After watching a few burps (The Sandpiper, The VIPs, Dr. Faustus), Richard Burton’s acting was never finer than in Albert Albee‘s vicious play set to the screen. It was Mike Nichol‘s directorial debut. Who’s Afraid of Virginia Woolf? (1966) received 13 Academy nominations. Although Richard Burton lost to Paul Scofield in A Man for All Seasons, Elizabeth Taylor won her second Best Actress award (BUtterfield 8 was her first)  and Sandy Dennis won the Oscar for Best Supporting Actress. Other winners included Haskell Wexler‘s cinematography, Irene Sharaff’s costumes, and Richard Sylbert and George James Hopkins‘ art direction. Richard Burton did receive the British Academy Award for his performance of George, the emasculated history professor who rises to the surface to sting his brass and bawdy wife, Martha.

From the sing-song chant of the title, one understands this is a play about games. An all-night party turns carnal as the young academic couple, Nick and Honey (George Segal and Sandy Dennis) fall prey to the daughter of the college president, Martha (Elizabeth Taylor) and her husband George (Richard Burton). The hosts have a lustful appetite for ripping and shredding the mental and emotional selves of their guests and themselves.

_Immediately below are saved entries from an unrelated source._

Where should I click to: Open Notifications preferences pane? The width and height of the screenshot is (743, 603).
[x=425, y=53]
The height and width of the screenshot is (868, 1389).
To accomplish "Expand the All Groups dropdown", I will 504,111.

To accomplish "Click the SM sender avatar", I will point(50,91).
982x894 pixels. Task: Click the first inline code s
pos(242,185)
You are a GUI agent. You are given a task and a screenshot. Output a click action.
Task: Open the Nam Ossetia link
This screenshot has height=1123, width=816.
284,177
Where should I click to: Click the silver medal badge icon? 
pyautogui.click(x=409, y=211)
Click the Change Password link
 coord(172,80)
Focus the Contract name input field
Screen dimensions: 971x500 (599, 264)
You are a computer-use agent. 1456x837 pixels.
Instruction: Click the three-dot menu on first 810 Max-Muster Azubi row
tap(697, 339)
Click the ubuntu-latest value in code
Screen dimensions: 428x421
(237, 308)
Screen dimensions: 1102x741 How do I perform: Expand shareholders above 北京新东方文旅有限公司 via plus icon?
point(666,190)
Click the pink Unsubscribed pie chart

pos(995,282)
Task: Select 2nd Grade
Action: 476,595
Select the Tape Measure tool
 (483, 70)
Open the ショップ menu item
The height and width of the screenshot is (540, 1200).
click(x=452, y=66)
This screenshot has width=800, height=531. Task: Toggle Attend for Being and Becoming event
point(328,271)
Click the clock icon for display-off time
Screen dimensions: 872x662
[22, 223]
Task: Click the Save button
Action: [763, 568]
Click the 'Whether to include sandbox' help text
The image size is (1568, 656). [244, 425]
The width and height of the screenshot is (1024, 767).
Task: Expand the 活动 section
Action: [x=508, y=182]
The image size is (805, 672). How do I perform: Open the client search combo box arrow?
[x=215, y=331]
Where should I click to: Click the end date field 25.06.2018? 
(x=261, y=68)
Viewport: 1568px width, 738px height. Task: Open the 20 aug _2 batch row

The young couple could very well be the future George and Martha. They watch with morbid curiosity. Illusions mask reality. Invention and the dubbing force of alcohol is the playground where George and Martha escape from their trapped lives. George’s dreams of creative authorship are denied by “Daddy”, the president of the college. Martha’s dream of livin’ la vida loca outside the boundaries of the conservative college and her boring husband is denied. Unable to conceive, she punishes herself and her countenance is as sour as her soul. So used to playing corrosive games to spice up their lives, they become dependent upon them and disintegrate.

When George speaks Latin like a priest presiding over the death of their invented son, Martha wails. Under the harsh light of dawn and stripped of their games, will Martha and George survive? The audience is left to speculate without much hope that they will.  “Martha and George,” she chants earlier in the play. “Sad, sad, sad.” Burton and Taylor are a tour de force. It’s exhausting. 4.5/5. 

This is one of my favorite scenes. Burton shows the complexity of frustration and rage.

22 thoughts on “Who’s Afraid of Virginia Woolf?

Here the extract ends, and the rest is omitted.